- **Aim of the task**: Reproduce, word for word, all of the records; the pictures stay out.

Task inputs Block Start

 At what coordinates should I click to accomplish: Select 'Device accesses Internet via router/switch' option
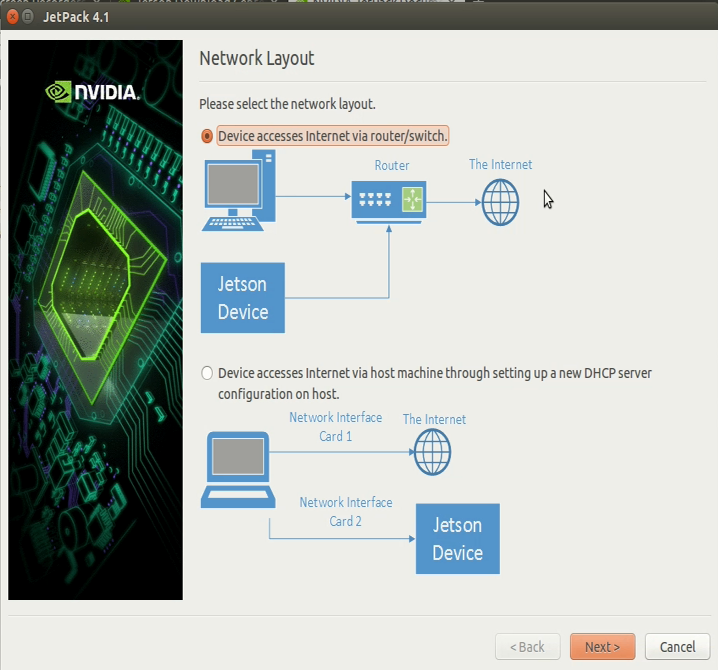click(207, 136)
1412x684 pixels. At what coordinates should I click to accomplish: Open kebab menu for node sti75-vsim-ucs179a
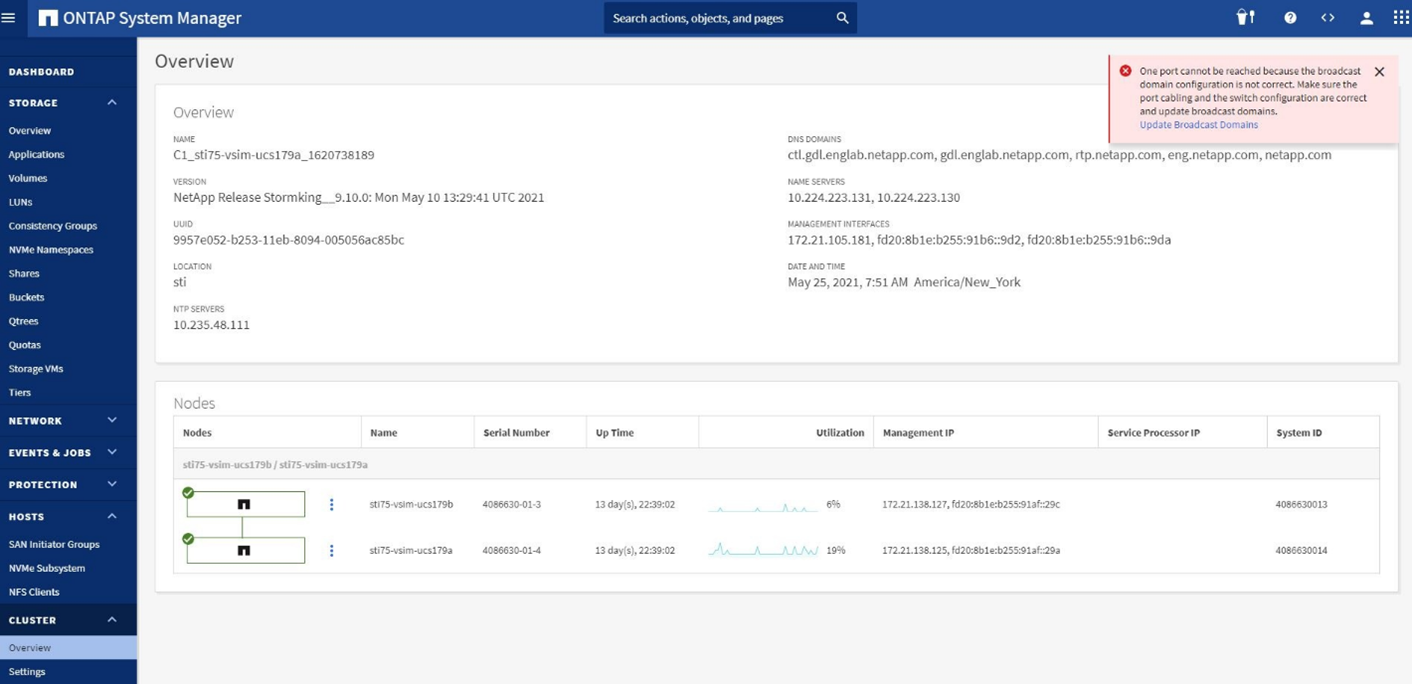pos(331,551)
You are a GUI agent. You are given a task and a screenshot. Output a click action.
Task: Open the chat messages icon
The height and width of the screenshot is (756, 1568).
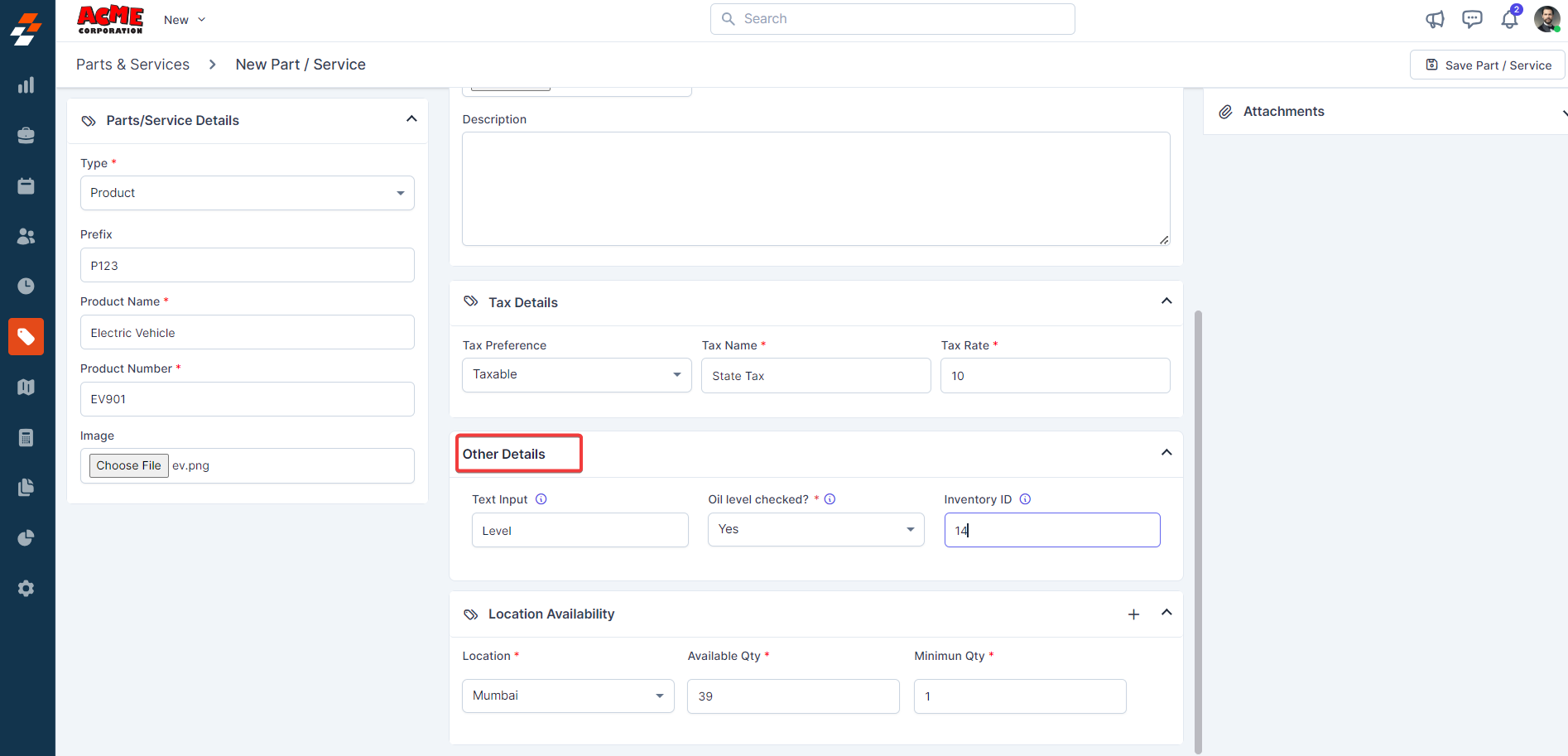[x=1472, y=19]
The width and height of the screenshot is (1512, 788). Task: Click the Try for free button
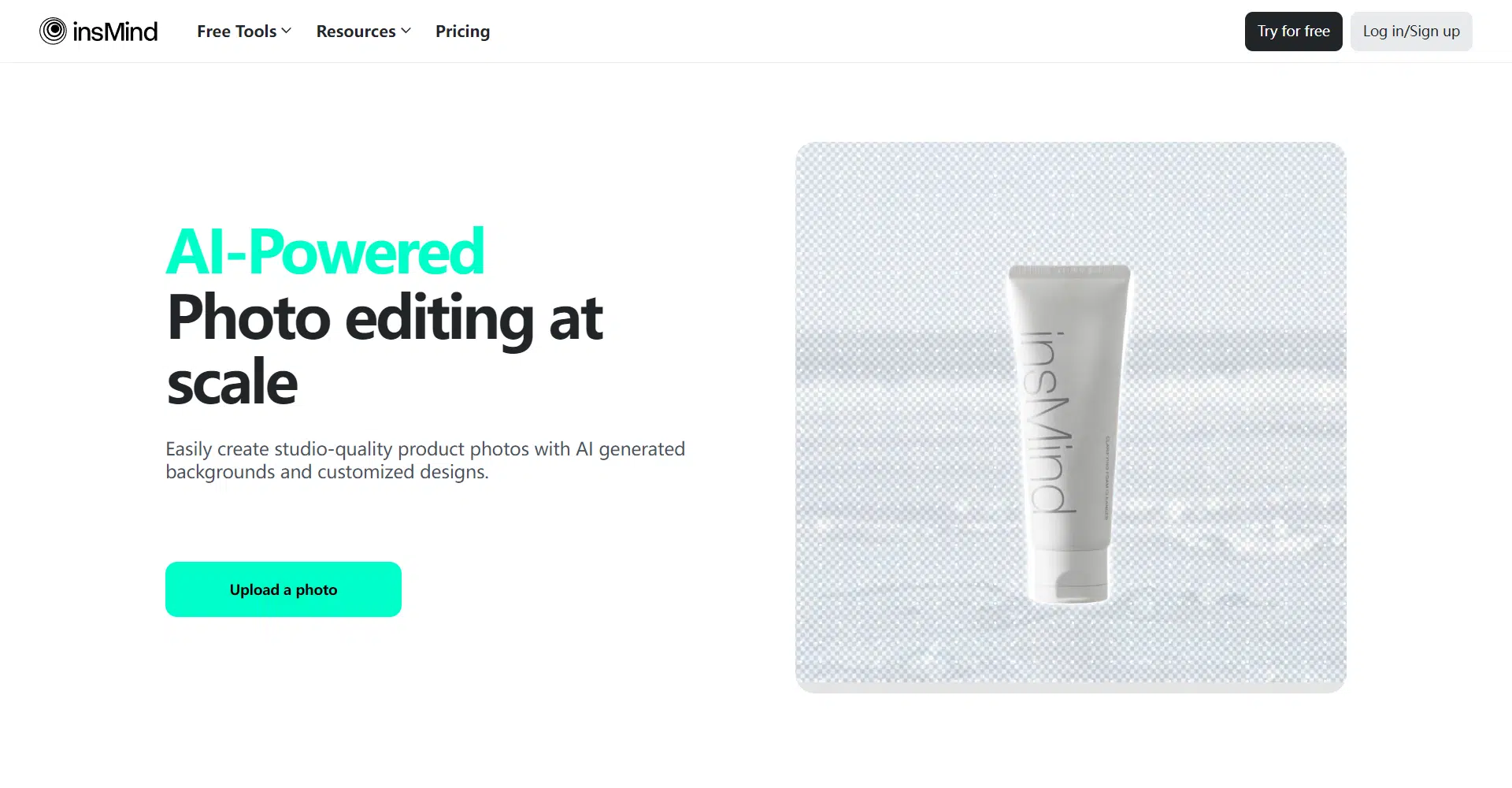[1293, 32]
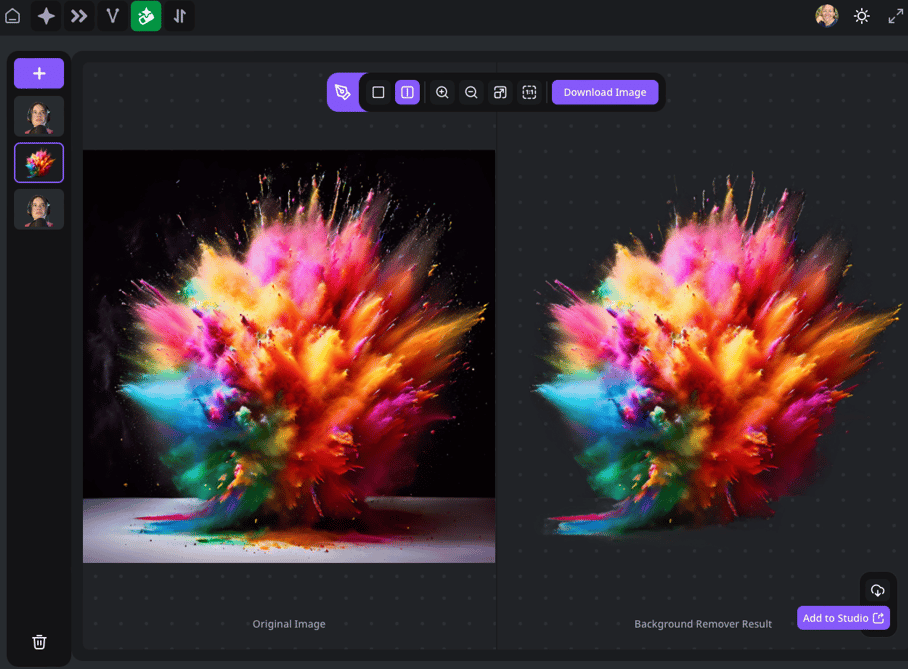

Task inputs Block End

- **Exercise solution**:
 At what coordinates should I click to accomplish: Select 'Device accesses Internet via router/switch' option
click(207, 136)
1412x684 pixels. At what coordinates should I click to accomplish: Open kebab menu for node sti75-vsim-ucs179a
pos(331,551)
You are a GUI agent. You are given a task and a screenshot. Output a click action.
Task: Open the chat messages icon
The height and width of the screenshot is (756, 1568).
[x=1472, y=19]
The width and height of the screenshot is (1512, 788). Task: Click the Try for free button
[1293, 32]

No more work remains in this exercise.